IIM Kozhikode Led Pan-IIM Survey Reveals Dearth of Equal Opportunities for Women, Insignificant Female Representation in Leadership Roles
The second Pan-IIM survey on ‘Women in the Workplace’ highlights the need for organizations to invest in career growth of women professionals.
Kozhikode: “Give us a level playing field and leave the rest to us. We can take on any challenge and succeed’, say the respondents from a survey of women alumnae and students from the 20 IIMs in the country. A staggering 35% of the respondents said they do not have equal opportunities for career growth as the men in their organizations. While this number has shown a decline from 49% in the previous edition of the survey (2020), there is considerable scope for improvement.
The second Pan-IIM survey on ‘Women in the Workplace’, is an initiative of IIM Kozhikode, an institute celebrating its Silver Jubilee year, known equally for being the pioneer IIM in diversity leadership and trailblazing academic excellence. The survey received over 350 responses from alumni and students across the 20 IIMs, with the majority of respondents working at mid to senior management levels across industries. While most of the responses came from India, it was interesting to see a response mix across 15 other countries.
Sharing the thought behind conducting the survey, Director IIM Kozhikode, Prof. Debashis Chatterjee, elaborated “Business Schools are a microcosm of the larger society which form the larger ecology of business. Business is no longer an only male prerogative. Our move to bring in 54% women in 2013 radically transformed the 50-year old IIM tradition, wherein earlier no more than 8-10 % of the classroom were women. This game changing process in turn signalled a major shift across women representation not only in B-Schools but also businesses. With this survey, we attempt to go a step further to decode and give a voice to the women from IIMs who continue to challenge the stereotypes and break new grounds. The woman of today only demands equal opportunities, it is their time to lead and shine.”
The survey was led by alumna and board member Ms Uma Kasoji who added “Bridging the gender gap in leadership requires a conscious investment in terms of time, effort and funding. When asked to share suggestions on how organizations could bridge the gender gap, respondents said that sponsored leadership programs, mentoring and sponsorship were key. Organizations need to invest in growth of women professionals through structured programs. Only then, can they effectively address the gender gap”.
Gender stereotyping and bias emerged as key factors hindering progress of women professionals. 58% of the respondents said they encountered bias at the workplace. The most commonly encountered biases are ‘Prove it again’ and ‘The Tightrope’. 26% encountered the ‘Prove it Again’ bias where women are held to a higher standard than men and must continually prove themselves. Women are promoted on performance, while men are promoted on potential. 23% encountered ‘The Tightrope’ bias where professional women are seen as too weak or too assertive — and in response, must try to balance between the two.

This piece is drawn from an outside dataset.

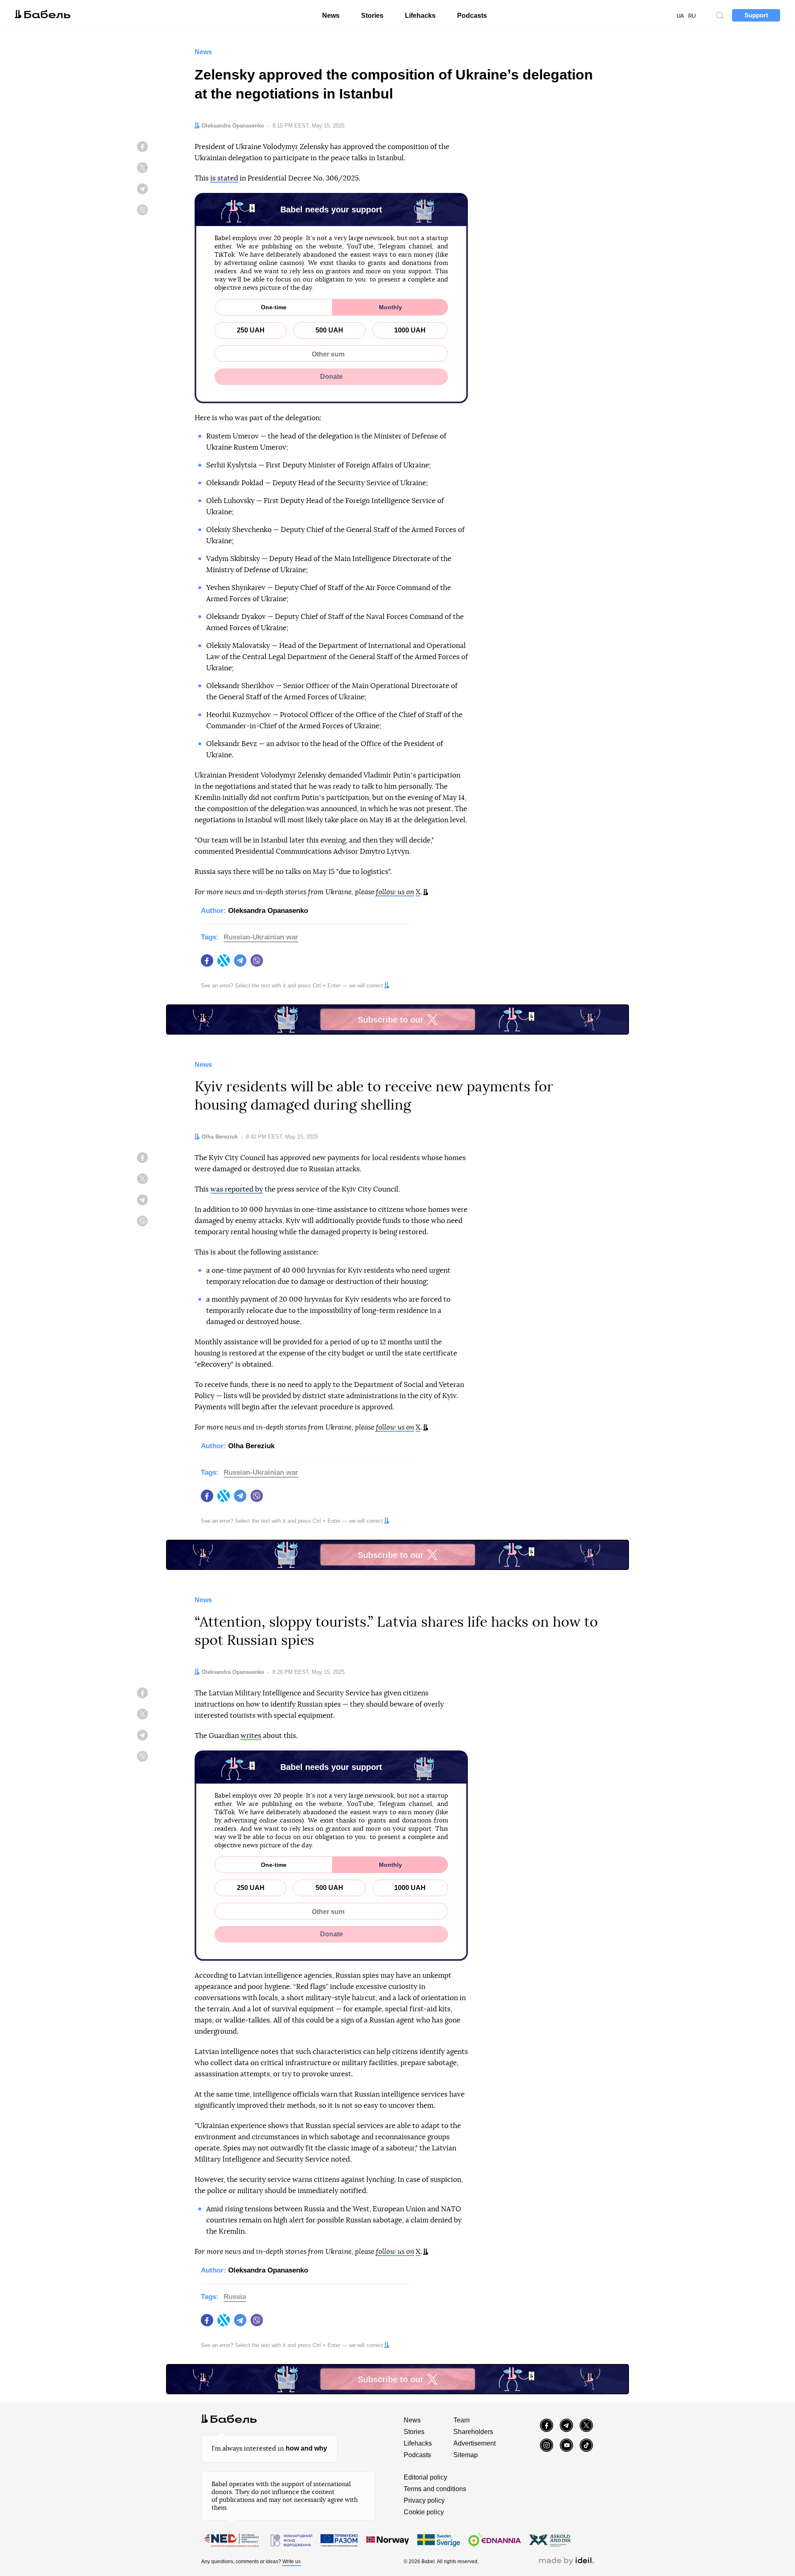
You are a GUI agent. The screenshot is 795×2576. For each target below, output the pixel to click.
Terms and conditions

Elimination of unconscious bias is among the most valued Diversity and Inclusion initiatives.
The dearth of women in leadership was starkly evident with 61% saying that female representation in their organizations’ top leadership tier was insignificant and that they need more role models to look up to. The lack of female role models made it to the top 3 challenges, along with lack of mentorship and lack of strong professional networks and allies.
In keeping with the current global situation, the survey included questions on the post pandemic work scenario. 81% of the respondents said they prefer to work from home atleast partially even post the pandemic. When questioned on how organizations can make the post-pandemic work environment more conducive, respondents said that apart from safety and hygiene, there was a pressing need to set expectations around remote work. In order to ensure that remote working does not result in burn out, the ask is for organizations to enforce strict adherence to work hours and train managers on how to manage a remote work force effectively.
In terms of dream companies, Google, Amazon and McKinsey held the fort from last year, with Tesla and Unilever being new entrants to the list.
Indra Nooyi and Kiran Shaw Mazumdar emerged as the most admired women leaders, with quite a few respondents expressing pride and solidarity with Indra Nooyi being a fellow IIM alumna.